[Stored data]
..............................

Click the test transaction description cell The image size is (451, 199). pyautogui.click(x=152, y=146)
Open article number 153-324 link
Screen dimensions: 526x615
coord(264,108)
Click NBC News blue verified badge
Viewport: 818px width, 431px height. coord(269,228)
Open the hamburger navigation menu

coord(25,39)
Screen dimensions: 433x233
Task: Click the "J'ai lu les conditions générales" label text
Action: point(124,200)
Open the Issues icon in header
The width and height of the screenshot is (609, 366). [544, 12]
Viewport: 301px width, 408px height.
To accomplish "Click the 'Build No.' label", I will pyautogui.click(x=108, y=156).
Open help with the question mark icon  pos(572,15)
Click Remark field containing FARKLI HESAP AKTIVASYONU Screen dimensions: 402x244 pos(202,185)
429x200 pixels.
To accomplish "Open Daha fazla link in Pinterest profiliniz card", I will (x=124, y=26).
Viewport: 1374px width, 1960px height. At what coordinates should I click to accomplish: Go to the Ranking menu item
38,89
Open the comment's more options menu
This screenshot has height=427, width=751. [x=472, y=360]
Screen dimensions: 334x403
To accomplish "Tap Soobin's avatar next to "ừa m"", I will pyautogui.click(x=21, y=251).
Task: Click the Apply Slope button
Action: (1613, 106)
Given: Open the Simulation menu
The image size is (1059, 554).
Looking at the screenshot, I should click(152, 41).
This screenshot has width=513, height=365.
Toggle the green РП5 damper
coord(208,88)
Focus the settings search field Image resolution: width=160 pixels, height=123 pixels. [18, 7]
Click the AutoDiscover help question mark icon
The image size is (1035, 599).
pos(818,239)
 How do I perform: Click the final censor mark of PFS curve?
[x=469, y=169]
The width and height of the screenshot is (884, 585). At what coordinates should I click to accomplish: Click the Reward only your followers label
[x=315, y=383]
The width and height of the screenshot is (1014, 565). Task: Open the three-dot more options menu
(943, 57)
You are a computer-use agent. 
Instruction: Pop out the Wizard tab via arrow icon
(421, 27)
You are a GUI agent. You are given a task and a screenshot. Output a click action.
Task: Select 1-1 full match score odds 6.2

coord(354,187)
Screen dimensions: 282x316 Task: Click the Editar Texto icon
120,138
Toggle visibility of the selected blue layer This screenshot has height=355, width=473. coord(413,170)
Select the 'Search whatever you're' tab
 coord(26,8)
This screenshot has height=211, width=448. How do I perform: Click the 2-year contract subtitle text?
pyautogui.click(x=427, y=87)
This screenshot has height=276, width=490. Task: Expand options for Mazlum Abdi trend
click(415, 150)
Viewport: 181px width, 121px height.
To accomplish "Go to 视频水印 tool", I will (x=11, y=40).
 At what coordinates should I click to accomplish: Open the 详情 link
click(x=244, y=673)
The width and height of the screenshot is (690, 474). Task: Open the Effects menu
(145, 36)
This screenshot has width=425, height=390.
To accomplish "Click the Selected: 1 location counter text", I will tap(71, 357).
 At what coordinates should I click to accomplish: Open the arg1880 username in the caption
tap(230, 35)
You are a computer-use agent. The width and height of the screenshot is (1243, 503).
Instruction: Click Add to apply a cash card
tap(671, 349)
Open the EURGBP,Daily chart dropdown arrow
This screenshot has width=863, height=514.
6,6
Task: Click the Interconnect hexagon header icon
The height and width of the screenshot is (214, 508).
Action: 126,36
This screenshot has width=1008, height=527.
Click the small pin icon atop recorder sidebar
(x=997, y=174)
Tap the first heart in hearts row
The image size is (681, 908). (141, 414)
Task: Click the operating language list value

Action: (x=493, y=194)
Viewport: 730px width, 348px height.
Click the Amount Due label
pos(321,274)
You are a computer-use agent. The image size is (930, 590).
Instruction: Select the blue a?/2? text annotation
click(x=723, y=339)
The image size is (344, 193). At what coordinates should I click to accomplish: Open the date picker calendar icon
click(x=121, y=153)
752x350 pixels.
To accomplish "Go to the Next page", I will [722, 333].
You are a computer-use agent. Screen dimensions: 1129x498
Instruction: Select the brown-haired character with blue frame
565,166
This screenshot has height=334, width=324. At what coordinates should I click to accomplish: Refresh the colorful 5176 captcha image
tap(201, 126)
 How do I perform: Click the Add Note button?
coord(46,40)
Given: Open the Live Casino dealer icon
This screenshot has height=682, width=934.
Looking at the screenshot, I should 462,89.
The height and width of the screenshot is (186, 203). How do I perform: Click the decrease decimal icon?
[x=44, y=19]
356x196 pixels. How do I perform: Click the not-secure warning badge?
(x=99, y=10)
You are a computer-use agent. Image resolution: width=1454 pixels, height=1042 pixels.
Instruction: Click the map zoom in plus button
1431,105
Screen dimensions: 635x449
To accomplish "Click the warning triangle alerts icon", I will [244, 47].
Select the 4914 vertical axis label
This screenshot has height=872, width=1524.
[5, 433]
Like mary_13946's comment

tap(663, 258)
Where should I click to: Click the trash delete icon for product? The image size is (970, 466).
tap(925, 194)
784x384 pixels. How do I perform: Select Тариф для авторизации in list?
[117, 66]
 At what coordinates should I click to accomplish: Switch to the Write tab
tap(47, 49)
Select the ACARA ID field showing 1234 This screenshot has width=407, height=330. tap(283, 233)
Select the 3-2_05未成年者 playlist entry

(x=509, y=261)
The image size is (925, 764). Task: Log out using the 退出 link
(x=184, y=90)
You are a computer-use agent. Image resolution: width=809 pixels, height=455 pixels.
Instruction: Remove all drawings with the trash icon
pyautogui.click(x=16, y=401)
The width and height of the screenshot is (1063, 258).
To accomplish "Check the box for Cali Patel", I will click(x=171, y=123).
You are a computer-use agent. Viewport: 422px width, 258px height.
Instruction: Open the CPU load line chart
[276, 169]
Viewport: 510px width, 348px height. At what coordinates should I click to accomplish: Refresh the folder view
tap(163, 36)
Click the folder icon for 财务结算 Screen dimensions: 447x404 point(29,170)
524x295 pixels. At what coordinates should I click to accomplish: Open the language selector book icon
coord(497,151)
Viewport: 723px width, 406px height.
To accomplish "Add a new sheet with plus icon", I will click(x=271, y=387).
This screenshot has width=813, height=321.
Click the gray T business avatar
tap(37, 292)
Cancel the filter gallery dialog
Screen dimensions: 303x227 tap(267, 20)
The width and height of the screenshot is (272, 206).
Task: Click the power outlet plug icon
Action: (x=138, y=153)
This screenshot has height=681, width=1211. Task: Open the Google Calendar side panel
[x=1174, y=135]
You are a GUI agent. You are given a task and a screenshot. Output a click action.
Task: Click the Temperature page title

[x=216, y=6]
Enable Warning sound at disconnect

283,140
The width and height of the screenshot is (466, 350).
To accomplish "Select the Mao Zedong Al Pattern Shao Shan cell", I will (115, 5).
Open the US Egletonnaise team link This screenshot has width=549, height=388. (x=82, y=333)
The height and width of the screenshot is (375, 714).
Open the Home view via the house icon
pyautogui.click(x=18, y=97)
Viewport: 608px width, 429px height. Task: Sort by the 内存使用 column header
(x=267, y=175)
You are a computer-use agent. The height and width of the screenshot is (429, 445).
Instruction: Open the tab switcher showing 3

..............................

→ What you are asked to do
Copy out each line of the records that holds the string "cell".

→ Problem solution
Click the test transaction description cell The image size is (451, 199). pyautogui.click(x=152, y=146)
To accomplish "Select the Mao Zedong Al Pattern Shao Shan cell", I will (115, 5).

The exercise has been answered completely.